The first time Scott and I hosted a get together at our place, he made the best homemade salsa and queso dips. At the time, I had no idea that he had such a knack for combining flavors.
By request, we made and brought both dips to family gatherings and parties for years, and I still hear about how much they miss his fresh salsa dip since we moved.
Each batch comes out a little different because he continuously experiments by adding new ingredients. So far, the recipe below has been the most consistent and comes out to a medium-hot heat.
It’s extremely easy to prepare and is only made with fresh ingredients!
5 ripe vine tomatoes
1/2 yellow onion
1 green bell pepper
1 serrano pepper (with seeds)
1 clove garlic
juice of 1 lime
1/2 tsp. salt
1/2 tsp. pepper
1/2 tsp. cumin
lots of cilantro
Chop everything up and let it sit in the refrigerator for extra flavor!

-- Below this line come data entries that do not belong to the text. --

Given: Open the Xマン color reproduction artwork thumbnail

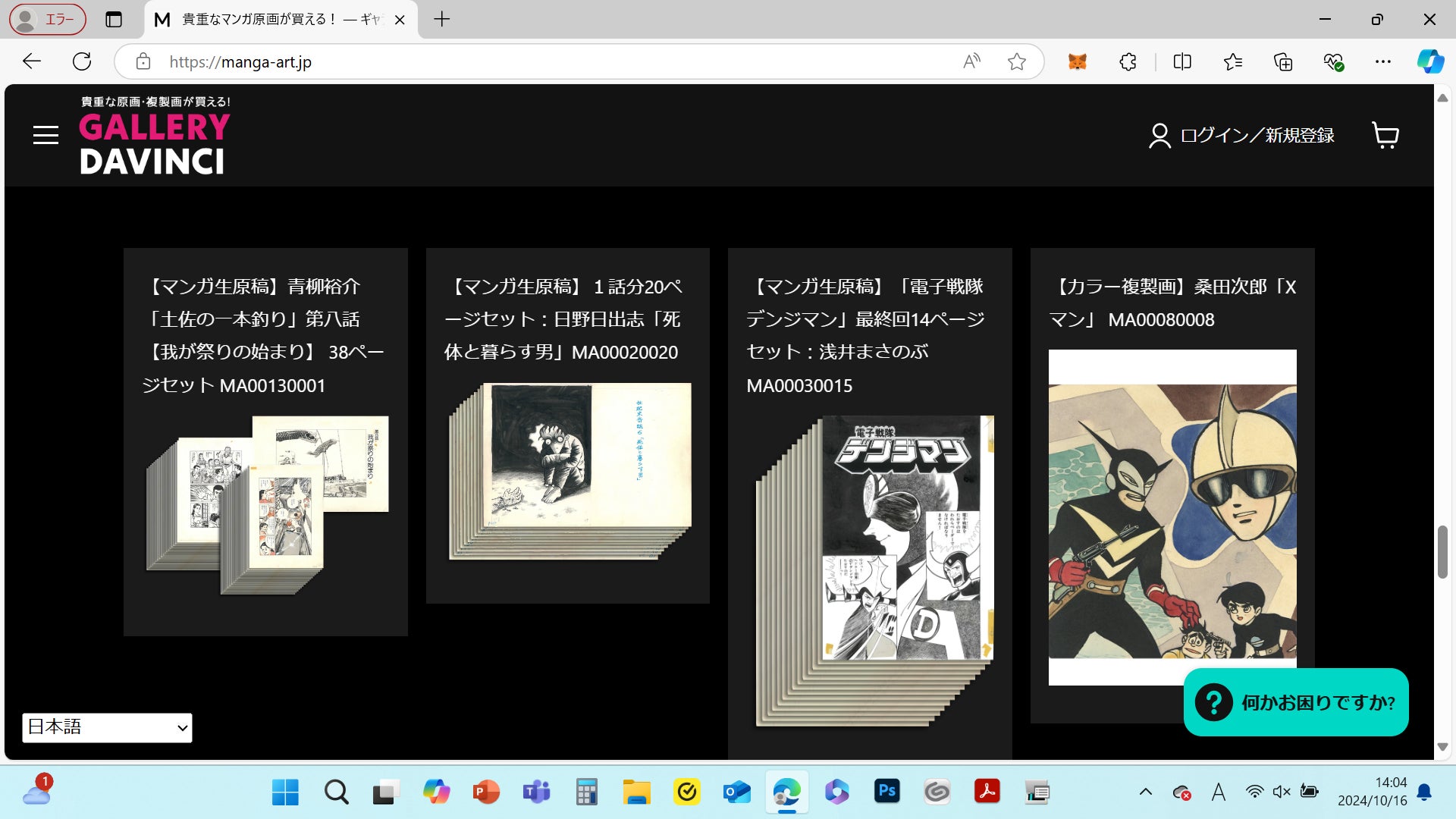Looking at the screenshot, I should (x=1172, y=517).
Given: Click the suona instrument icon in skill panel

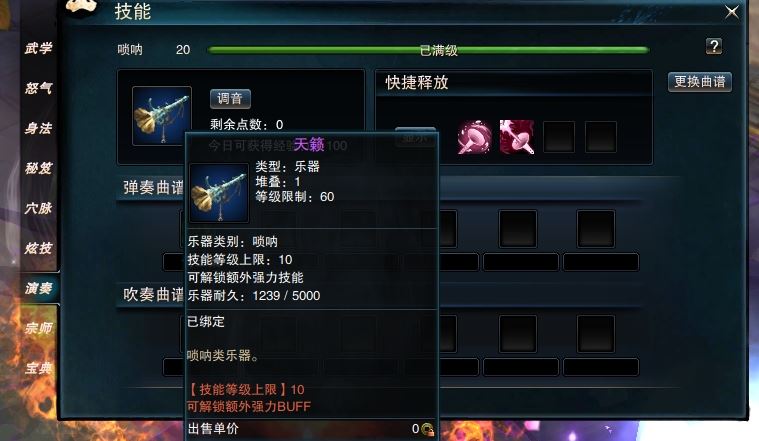Looking at the screenshot, I should pyautogui.click(x=162, y=116).
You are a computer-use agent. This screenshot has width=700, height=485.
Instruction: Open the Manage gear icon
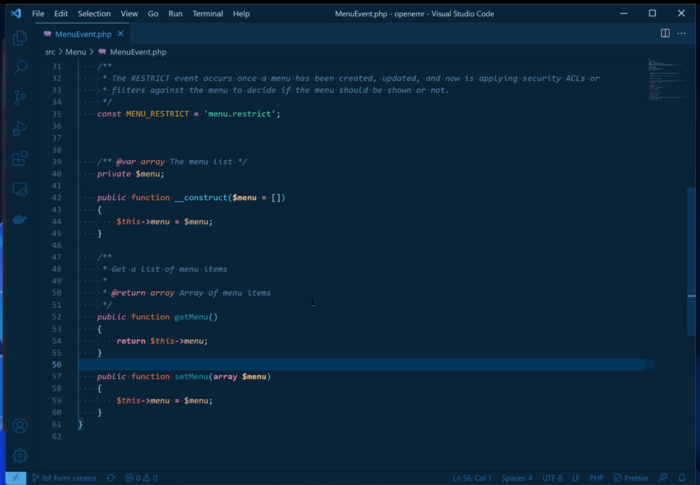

We used a salsa maker – since Scott is a complete gadget junkie and, of course, owns one – but you can use a food processor if you have one and like it less chunky.
Salsa is great for more than just a dip with chips too. Sometimes I will use it as dressing on Southwest salads, on top of vegetables, and even scrambled into my eggs to give them an extra spice!
If you aren’t sure about the spiciness, take out the seeds of the serrano pepper to make it medium or use half of it for a more of a mild heat.
Throw a batch together for a party or even just for your family to snack on and keep it in the refrigerator for up to a week. Enjoy!
Questions of the Day
• What do you enjoy putting salsa on (besides chips!)?
• Mild, Medium, Hot, or Super Spicy? Which one’s for you?